I’ve stayed away of French wines, for a long time. I did not like the mystical reverence expressed by American wine snobs – who can’t pronounce a French word, to save their lives. And I was afraid they may make me homesick. In Europe we do like lighter wine, with less bells and whistles than the New World adds to them. We like to enjoy wine and we knock ourselves out with heavier things.

Anyway, after being so impressed by a French Pinot, hand in hand with my Cellar Master, we hit BevMo, to discover more reds. We mixed a case, since they had again the 0.05 cents second bottle promotion. We came home with more of the Wilfred Wong’s over 90 points selection. Just so that you know: when it is about wine critics, I love more Wilfred Wong than Robert Parker. Wong is down to earth. Parker is up in the clouds. Two outstanding critics, but at the end of the day Wong is the one I would care to share a glass. We’d have things to discuss about.

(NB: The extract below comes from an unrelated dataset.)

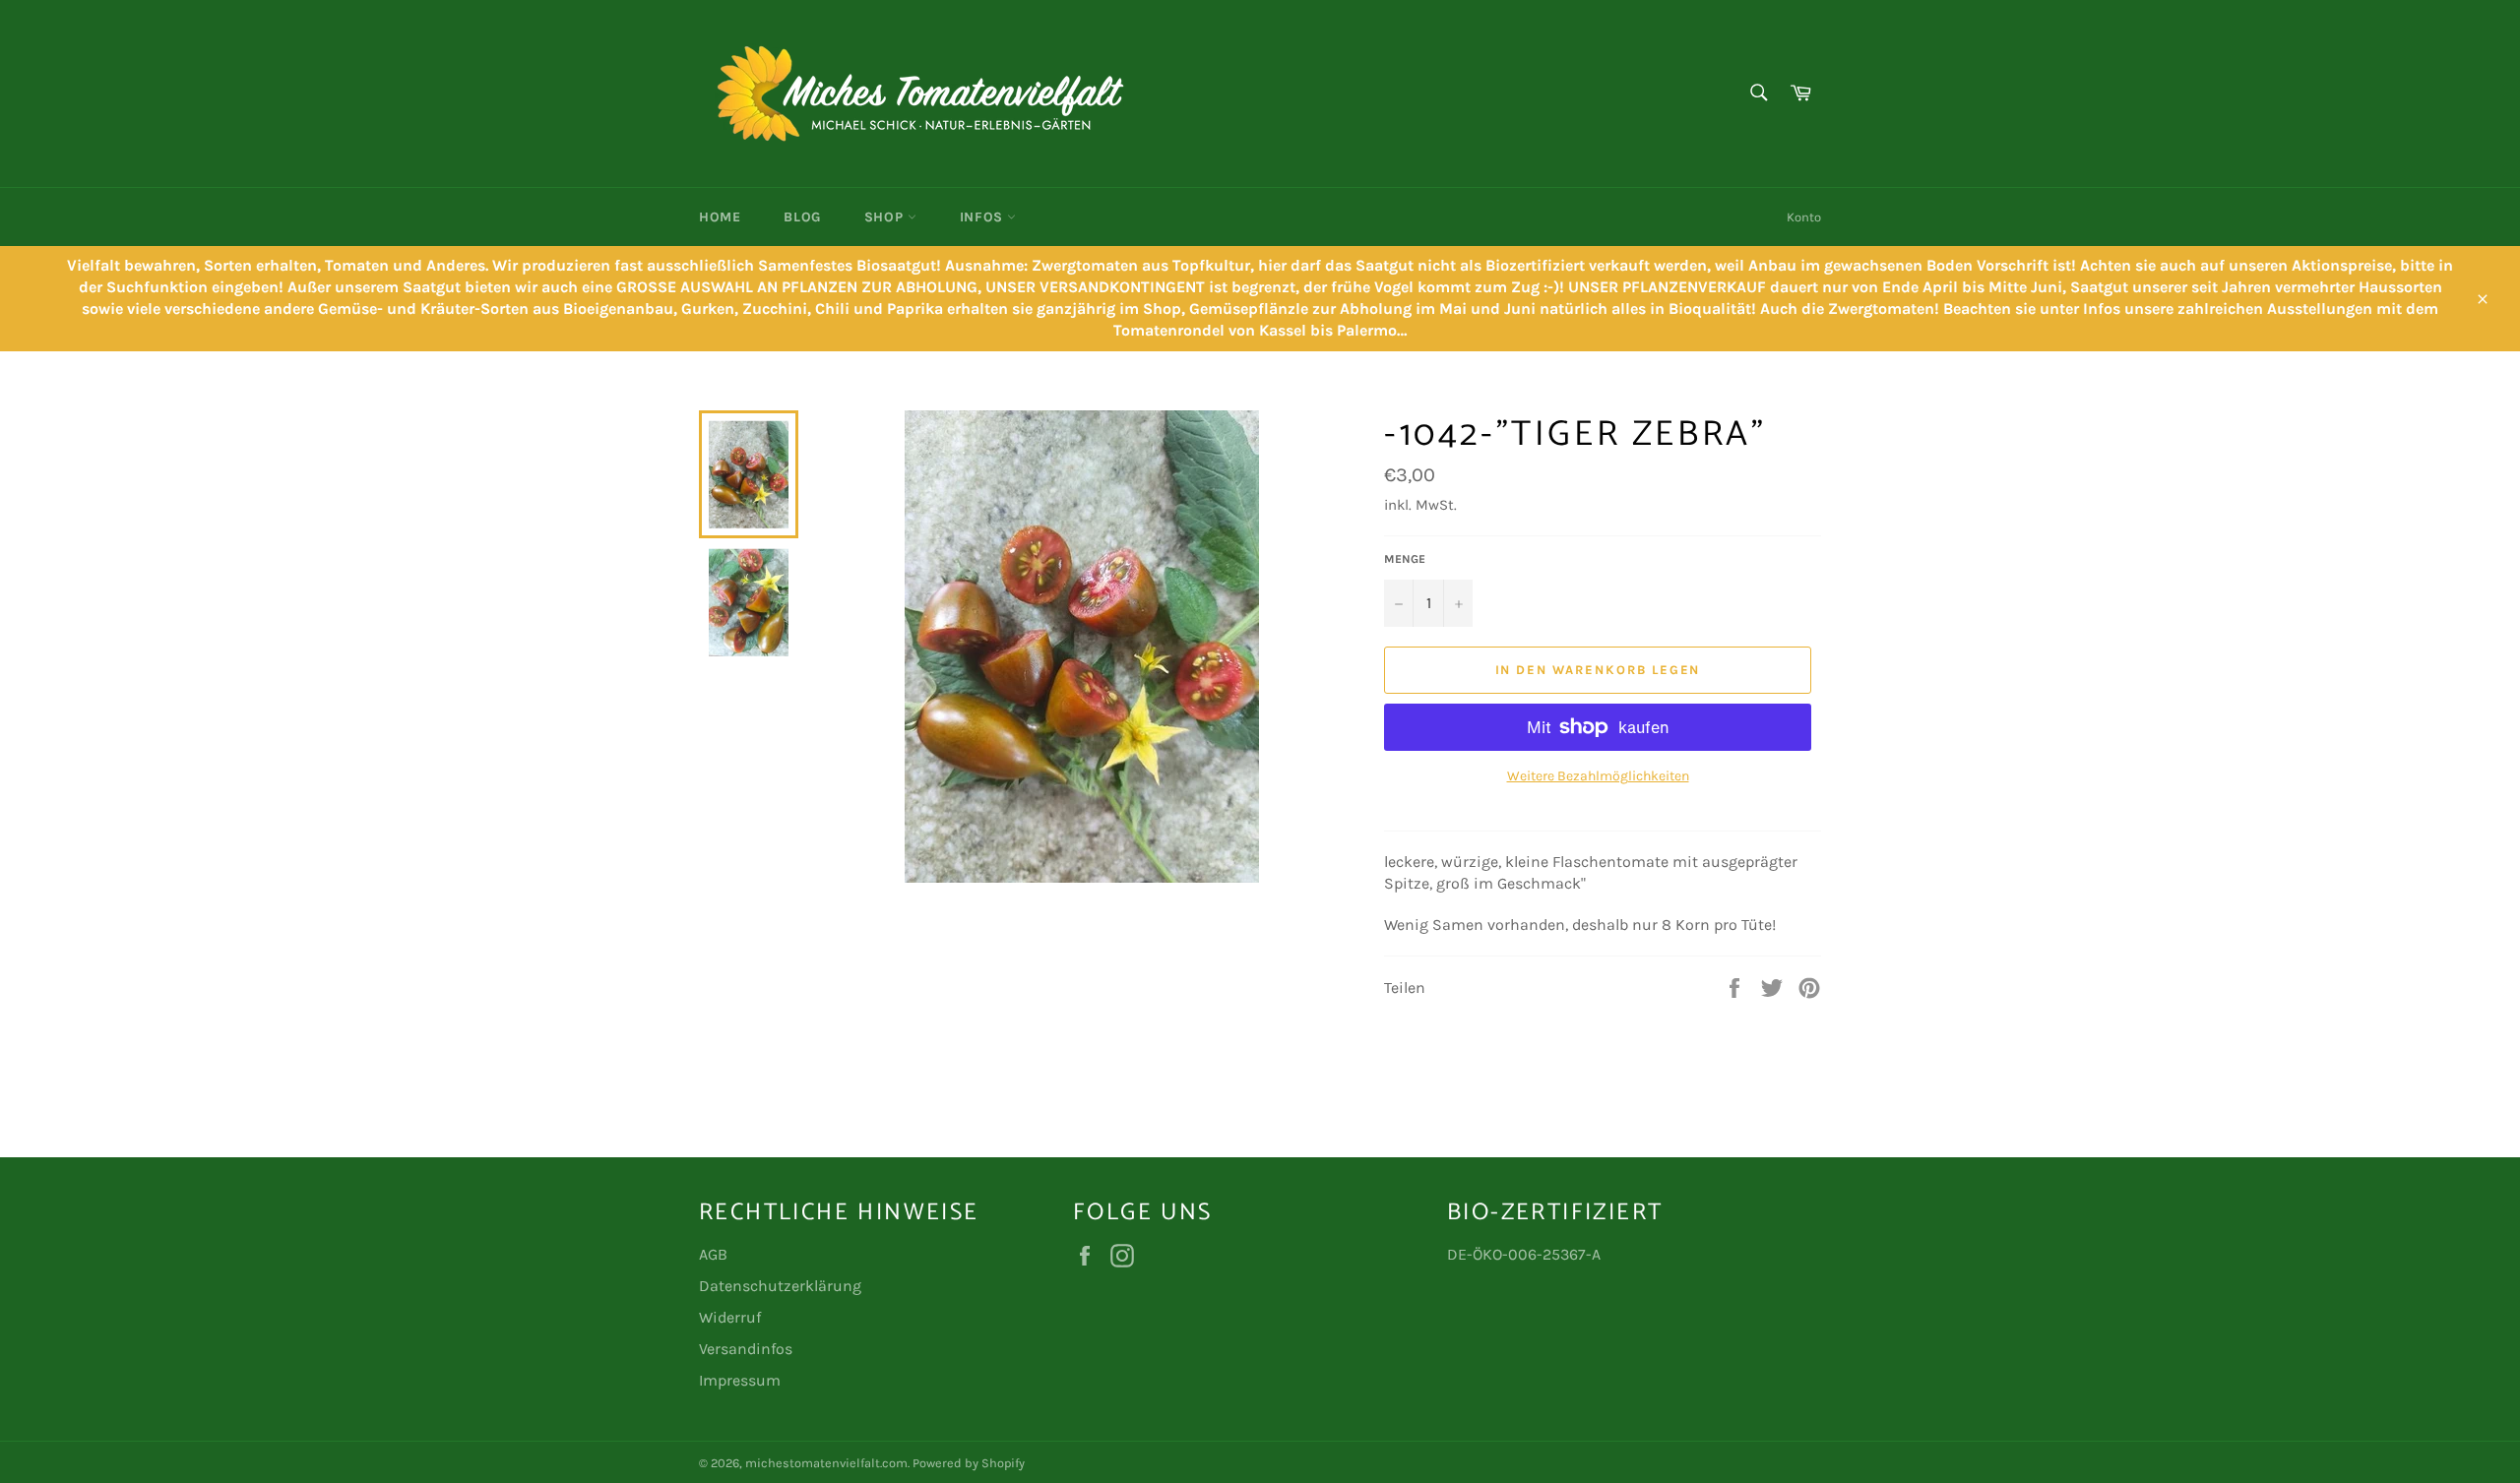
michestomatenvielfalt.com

So, here is the pick of the day: the 2009 Émile Chandesais Bourgogne Pinot Noir. It is made out of 100% Pinot Noir grapes. I picked it because of the 90 Wong Points and because it told me it has 12.5% alcohol. Pinot Noirs are hard to make because the grapes are very fickle – the slightest changes in weather can impact them easily. So, anything with less than the “decency limit” of 13% tells me that the wine was carefully crafted and not overwhelmed with alcohol, to hide some grapes or winemaking defects. In my humble opinion, it is an art to make a wine with lower alcohol and keep it pleasant.

 
The 2009 Émile Chandesais Bourgogne Pinot Noir was $19.99 at BevMo and I found it under $12 online. It is worth the 90 points. I’ll save the second bottle, for a rainy day. The 2009 Émile Chandesais Bourgogne Pinot Noir had, again a fresh and nice smell, notes of my beloved cherries and was slightly earthy. I loved the purple-red color, the overall lightness, yelling for less and easier food. It made me imagine a not-so-beautiful-but-lovely French woman, properly walking in her cute (and FIT) high-heels and dragging behind a light veil of perfume. I can talk volumes about wearing perfume and high heels in Europe – versus the American “we are a non-fragrance environment”, improper walking in high-heels and the improper fitting a pair of shoes, that makes me sick to my stomach – but I’ll stop here.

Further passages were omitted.